Hi the author! By the way, I also like this ÁÕâýÃû. Strange that you only have one of his songs, the last album is all a bomb! Particularly I liked Øåðæõ ü¢¸ï and ƒ×ýþîç‰
Admin, return comments to quotes, at least you could not read them.
w3bl0rd: I am for the gifts of the Hohhls. Salo, gorilla, that’s all that.
Comments to the news "Corruption among police want to equate to stateism":
Skynet: The headline (apparently not added): "... and the punishment for the government change and make a fine of 5000 rubles".
I decided here with my husband to watch porn Oscar, he is AVN. Started since 2001. Literally on the second nomination comes the winner, and the husband cries "Yes, she is like a prostitute dressed".
My chances of getting married are girls with terrible names. Only this can explain the despair of such a scale.
On the head of Oleg.
Falling from the balcony by Sigmund Freud
Ulyanov Lenin has fallen.
In the Twelve Tomes.
Tomorrow we have 15!
M: Oh you, wear a warm coat and warm trousers)))
I'll do it with cowards, but I'll replace my jacket with a snowboard jacket.

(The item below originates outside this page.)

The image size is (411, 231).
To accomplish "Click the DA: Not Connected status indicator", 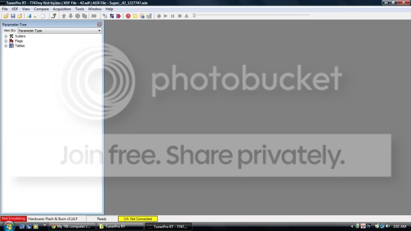I will [x=138, y=219].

M: I haven’t even started talking about the hot lift.
Q: Do we have girls about hot lifts??? Do you want me to tell you a story about Push-up?
M: I'm glad you appreciated my intentional proximity))) and I want a story
Oh my dear, this is not a fairy tale!
I want a story!! to
A fairy tale is when a girl says it’s all natural.
The colonization of Mars. Terry Pratchett has a book "Lost" (not about the flat world, not entirely), and there is such a phrase (I literally don't remember):
There were crazy people at that time. They could send the robot, but he was not able to orient you in uncharted circumstances. And so they sent a man, but to one end."